Here we launch the pinthreads.sh via the mpirun followed by the ./inversion executable (and its potential arguments) as an argument to the script. The script then creates and outputs the core map for each MPI task, sets the GOMP_CPU_AFFINTY (for GNU and Intel – Intel supports this variable too) and MP_BLIST (for PGI) environment variables and calls the actual executable to run the program. Before launching the executable, the pinthreads.sh will report something like this:MPI rank 0 maps to cores 0,1,2,3,4,5,12,13,14,15,16,17
MPI rank 1 maps to cores 6,7,8,9,10,11,18,19,20,21,22,23
MPI rank 3 maps to cores 6,7,8,9,10,11,18,19,20,21,22,23
MPI rank 2 maps to cores 0,1,2,3,4,5,12,13,14,15,16,17

Looking at what cores each task uses can be done with the following bash command:for i in $(pgrep inversion); do ps -mo pid,tid,fname,user,psr -p $i;done
PID TID COMMAND USER PSR
10301 - inversion u0101881 -
- 10301 - u0101881 6
- 10305 - u0101881 20
- 10306 - u0101881 7
- 10307 - u0101881 8
- 10309 - u0101881 9
- 10312 - u0101881 10
- 10313 - u0101881 11
PID TID COMMAND USER PSR
10302 - inversion u0101881 -
- 10302 - u0101881 0
- 10303 - u0101881 14
- 10304 - u0101881 1
- 10308 - u0101881 2
- 10310 - u0101881 3
- 10311 - u0101881 4
- 10314 - u0101881 5

Here we have 7 threads per task, 6 are the OpenMP threads with the correct core locality, the last one is the Intel OpenMP master thread. To check the correct pinning, we expand this bash one liner a bit further:for i in $(pgrep inversion); do for tid in $(ps --no-headers -mo tid -p $i |grep -v -); do taskset -cp "${tid}"; done ;done
pid 11242's current affinity list: 0
pid 11244's current affinity list: 0-5,12-17
pid 11245's current affinity list: 1
pid 11246's current affinity list: 2
pid 11250's current affinity list: 3
pid 11252's current affinity list: 4
pid 11254's current affinity list: 5
pid 11243's current affinity list: 6
pid 11247's current affinity list: 6-11,18-23
pid 11248's current affinity list: 7
pid 11249's current affinity list: 8
pid 11251's current affinity list: 9
pid 11253's current affinity list: 10
pid 11255's current affinity list: 11

The output confirms that we are pinning correctly the worker OpenMP threads, and the Intel OpenMP master thread can float over all the cores of the CPU socket.

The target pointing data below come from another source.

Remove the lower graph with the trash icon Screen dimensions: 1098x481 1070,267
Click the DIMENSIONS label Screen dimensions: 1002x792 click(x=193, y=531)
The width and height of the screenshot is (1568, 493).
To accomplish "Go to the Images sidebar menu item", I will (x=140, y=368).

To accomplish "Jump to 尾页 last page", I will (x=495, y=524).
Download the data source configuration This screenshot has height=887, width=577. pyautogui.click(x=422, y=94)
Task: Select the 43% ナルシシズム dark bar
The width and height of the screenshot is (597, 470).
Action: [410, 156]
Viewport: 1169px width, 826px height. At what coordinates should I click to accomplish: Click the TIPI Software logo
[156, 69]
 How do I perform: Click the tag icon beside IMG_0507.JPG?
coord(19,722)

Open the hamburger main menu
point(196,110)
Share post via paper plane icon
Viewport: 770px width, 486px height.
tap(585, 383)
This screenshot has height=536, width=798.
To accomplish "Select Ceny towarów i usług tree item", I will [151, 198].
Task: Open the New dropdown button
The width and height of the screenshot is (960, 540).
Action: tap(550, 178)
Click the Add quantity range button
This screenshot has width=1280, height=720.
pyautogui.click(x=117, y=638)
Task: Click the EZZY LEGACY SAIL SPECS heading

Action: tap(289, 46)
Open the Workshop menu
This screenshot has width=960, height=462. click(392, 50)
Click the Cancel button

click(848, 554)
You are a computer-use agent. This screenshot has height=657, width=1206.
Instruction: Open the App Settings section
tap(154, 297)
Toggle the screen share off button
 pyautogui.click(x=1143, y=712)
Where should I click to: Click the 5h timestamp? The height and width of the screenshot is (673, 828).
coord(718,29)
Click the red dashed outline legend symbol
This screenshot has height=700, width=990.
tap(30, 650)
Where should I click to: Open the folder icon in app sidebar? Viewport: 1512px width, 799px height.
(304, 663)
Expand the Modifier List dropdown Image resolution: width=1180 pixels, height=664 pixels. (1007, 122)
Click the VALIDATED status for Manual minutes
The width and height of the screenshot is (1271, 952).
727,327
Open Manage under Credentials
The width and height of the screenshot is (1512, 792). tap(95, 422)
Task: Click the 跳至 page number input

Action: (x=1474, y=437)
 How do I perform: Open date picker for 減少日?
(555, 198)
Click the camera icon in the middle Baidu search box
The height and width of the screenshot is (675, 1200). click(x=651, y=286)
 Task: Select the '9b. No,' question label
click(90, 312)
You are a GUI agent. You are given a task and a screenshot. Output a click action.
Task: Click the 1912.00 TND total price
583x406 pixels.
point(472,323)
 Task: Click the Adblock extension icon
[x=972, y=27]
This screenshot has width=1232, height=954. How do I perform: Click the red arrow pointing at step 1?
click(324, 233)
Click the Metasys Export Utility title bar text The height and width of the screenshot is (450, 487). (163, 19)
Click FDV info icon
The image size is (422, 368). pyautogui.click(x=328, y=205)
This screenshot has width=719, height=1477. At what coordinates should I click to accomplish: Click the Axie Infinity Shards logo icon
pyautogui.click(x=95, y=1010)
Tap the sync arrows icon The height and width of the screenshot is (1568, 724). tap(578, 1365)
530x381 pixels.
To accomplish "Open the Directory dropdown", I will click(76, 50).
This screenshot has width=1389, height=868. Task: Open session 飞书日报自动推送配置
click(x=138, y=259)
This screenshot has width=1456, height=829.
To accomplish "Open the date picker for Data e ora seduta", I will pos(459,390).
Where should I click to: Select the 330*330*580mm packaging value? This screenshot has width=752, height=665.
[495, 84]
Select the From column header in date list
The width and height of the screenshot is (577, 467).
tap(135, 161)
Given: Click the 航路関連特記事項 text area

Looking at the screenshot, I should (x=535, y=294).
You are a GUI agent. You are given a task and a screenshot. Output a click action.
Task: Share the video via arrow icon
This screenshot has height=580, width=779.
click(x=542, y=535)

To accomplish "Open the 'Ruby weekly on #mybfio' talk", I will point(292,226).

This output can be contrasted with the output with no pinning at all, e.g.:pid 11392's current affinity list: 0-23
or with pinning just on sockets, e.g.:pid 11334's current affinity list: 0-5,12-17
If we use more than two MPI tasks per node, the core list is built by pinthreads.sh accordingly:mpirun -np 8 -genv OMP_NUM_THREADS 3 -bind-to socket -map-by socket ./pinthreads.sh
MPI rank 6 maps to cores 3,4,5,15,16,17
NUMA core mapping is sequential and hyperthreading is on
MPI rank 5 maps to cores 6,7,8,18,19,20
MPI rank 7 maps to cores 9,10,11,21,22,23
MPI rank 2 maps to cores 3,4,5,15,16,17
MPI rank 4 maps to cores 0,1,2,12,13,14
MPI rank 0 maps to cores 0,1,2,12,13,14
MPI rank 3 maps to cores 9,10,11,21,22,23
MPI rank 1 maps to cores 6,7,8,18,19,20

Conclusions

There still is not an easy way for pinning MPI processes and OpenMP threads to CPU sockets and cores. In this article I tried to show why we should be paying attention to it, and how to do it for different MPI and OpenMP implementations. I also present a script that should be helpful in doing correct task and thread pinning with varied MPI task and OpenMP thread count.